» **EXERCISE**
Begin at the first line below and copy each line exactly, ending with the line where "You are a computer-use agent. Screen dimensions: 561x534" appears.

» **SUPPLIED RECORDS**
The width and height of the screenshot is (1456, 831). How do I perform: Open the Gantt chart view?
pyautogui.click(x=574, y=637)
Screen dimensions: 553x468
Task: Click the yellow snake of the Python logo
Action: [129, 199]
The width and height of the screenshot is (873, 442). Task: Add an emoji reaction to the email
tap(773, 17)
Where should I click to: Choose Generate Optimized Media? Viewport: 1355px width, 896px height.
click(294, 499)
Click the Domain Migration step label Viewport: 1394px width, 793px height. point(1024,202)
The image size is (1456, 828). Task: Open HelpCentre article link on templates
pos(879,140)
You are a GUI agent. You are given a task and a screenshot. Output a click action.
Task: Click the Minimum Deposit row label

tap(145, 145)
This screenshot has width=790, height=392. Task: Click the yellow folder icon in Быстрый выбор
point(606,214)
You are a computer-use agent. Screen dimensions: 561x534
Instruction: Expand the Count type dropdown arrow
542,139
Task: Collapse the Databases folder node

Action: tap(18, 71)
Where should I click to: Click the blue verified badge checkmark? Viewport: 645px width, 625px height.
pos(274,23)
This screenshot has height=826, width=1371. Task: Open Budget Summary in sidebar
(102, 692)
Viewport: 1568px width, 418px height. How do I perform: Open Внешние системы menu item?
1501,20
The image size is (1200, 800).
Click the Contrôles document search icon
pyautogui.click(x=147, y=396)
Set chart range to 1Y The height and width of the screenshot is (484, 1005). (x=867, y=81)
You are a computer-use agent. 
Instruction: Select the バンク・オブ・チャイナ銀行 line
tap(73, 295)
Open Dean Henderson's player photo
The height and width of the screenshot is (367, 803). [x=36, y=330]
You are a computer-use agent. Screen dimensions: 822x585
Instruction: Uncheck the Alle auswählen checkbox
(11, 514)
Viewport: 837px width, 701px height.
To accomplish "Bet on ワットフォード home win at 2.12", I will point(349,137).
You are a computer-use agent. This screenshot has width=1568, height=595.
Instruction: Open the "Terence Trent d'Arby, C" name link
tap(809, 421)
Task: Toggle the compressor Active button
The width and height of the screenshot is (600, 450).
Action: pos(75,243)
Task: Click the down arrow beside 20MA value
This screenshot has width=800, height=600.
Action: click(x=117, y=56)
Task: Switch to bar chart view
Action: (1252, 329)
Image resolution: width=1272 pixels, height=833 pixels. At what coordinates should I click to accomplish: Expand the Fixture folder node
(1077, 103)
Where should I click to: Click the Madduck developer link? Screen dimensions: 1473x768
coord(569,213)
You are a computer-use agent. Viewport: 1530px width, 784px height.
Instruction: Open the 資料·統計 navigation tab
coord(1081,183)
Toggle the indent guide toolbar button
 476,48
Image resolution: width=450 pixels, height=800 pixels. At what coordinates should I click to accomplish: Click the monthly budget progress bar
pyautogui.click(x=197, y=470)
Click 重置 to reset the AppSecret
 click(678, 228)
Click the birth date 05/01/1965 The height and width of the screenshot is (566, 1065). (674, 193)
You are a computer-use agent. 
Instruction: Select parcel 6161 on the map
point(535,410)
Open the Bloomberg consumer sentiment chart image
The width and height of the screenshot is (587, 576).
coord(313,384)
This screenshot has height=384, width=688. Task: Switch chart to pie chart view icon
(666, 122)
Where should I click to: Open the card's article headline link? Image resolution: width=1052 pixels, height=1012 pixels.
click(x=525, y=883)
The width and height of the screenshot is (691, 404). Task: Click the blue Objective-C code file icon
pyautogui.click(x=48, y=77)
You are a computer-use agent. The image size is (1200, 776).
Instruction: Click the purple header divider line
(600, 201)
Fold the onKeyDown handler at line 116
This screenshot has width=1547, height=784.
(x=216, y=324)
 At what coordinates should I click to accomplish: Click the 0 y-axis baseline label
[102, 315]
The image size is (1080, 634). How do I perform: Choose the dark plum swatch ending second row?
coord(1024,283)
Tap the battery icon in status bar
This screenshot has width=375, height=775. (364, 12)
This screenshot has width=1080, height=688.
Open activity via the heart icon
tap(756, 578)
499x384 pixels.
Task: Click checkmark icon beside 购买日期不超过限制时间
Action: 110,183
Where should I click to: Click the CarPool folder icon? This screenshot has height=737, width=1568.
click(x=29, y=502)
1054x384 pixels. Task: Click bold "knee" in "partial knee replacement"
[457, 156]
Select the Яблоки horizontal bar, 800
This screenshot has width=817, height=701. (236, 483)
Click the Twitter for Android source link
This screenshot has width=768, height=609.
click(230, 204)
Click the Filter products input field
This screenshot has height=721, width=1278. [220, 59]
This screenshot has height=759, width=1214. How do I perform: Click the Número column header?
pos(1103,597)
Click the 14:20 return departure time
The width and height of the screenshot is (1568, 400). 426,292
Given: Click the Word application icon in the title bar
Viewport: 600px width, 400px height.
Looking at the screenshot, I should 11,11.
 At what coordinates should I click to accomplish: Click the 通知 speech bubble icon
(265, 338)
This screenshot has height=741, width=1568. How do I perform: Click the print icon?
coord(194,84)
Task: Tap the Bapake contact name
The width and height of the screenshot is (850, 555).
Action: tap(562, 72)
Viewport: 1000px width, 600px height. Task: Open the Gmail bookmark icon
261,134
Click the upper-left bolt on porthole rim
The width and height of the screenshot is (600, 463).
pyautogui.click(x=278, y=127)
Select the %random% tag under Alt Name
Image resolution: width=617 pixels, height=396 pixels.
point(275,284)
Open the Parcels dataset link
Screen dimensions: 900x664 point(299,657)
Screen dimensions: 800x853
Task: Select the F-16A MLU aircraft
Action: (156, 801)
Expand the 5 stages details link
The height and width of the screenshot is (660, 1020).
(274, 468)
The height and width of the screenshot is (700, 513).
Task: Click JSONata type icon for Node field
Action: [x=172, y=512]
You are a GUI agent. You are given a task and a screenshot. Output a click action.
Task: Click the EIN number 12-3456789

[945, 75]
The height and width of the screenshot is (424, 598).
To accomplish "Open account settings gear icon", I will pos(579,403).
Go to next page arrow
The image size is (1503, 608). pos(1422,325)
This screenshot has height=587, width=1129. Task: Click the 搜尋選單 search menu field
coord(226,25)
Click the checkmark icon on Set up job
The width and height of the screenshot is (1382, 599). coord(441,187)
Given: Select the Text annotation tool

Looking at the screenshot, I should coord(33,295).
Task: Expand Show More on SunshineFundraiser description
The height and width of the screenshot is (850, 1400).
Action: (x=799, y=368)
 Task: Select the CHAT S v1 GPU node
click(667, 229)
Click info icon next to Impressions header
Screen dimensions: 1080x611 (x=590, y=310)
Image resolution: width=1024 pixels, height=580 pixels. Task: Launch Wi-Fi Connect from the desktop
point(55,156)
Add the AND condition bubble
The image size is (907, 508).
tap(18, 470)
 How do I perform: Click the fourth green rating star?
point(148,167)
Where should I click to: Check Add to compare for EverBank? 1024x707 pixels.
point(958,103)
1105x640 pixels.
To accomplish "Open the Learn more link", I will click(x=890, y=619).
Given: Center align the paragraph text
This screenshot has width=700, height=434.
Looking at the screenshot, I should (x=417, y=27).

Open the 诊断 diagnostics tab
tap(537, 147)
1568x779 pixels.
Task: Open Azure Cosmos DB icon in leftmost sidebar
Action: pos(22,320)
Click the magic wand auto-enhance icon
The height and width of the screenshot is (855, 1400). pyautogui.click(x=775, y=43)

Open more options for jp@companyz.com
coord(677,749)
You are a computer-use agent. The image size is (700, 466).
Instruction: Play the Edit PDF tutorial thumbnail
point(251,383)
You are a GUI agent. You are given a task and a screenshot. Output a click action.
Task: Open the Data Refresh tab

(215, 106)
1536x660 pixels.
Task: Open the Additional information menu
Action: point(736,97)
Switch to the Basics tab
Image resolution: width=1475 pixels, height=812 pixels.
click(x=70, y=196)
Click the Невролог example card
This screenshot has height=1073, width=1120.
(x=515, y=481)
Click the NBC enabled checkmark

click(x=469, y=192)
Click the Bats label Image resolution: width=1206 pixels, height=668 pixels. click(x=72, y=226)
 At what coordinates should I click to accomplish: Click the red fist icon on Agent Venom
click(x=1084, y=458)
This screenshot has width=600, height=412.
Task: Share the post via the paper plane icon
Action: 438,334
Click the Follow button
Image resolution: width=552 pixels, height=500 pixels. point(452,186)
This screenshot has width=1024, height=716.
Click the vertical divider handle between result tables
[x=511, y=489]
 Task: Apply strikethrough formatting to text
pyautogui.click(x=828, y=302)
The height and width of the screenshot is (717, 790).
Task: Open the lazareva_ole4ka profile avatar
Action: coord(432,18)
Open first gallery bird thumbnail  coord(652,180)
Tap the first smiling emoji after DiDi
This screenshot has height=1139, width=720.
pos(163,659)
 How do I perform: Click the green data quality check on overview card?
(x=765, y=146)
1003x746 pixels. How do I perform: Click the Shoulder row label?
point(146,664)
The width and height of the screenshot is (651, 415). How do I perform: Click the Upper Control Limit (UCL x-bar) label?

» **TASK SOLUTION**
The width and height of the screenshot is (1456, 831). How do I perform: Open the Gantt chart view?
pyautogui.click(x=574, y=637)
Screen dimensions: 553x468
Task: Click the yellow snake of the Python logo
Action: [129, 199]
The width and height of the screenshot is (873, 442). Task: Add an emoji reaction to the email
tap(773, 17)
Where should I click to: Choose Generate Optimized Media? Viewport: 1355px width, 896px height.
click(294, 499)
Click the Domain Migration step label Viewport: 1394px width, 793px height. point(1024,202)
The image size is (1456, 828). Task: Open HelpCentre article link on templates
pos(879,140)
You are a GUI agent. You are given a task and a screenshot. Output a click action.
Task: Click the Minimum Deposit row label

tap(145, 145)
This screenshot has width=790, height=392. Task: Click the yellow folder icon in Быстрый выбор
point(606,214)
You are a computer-use agent. Screen dimensions: 561x534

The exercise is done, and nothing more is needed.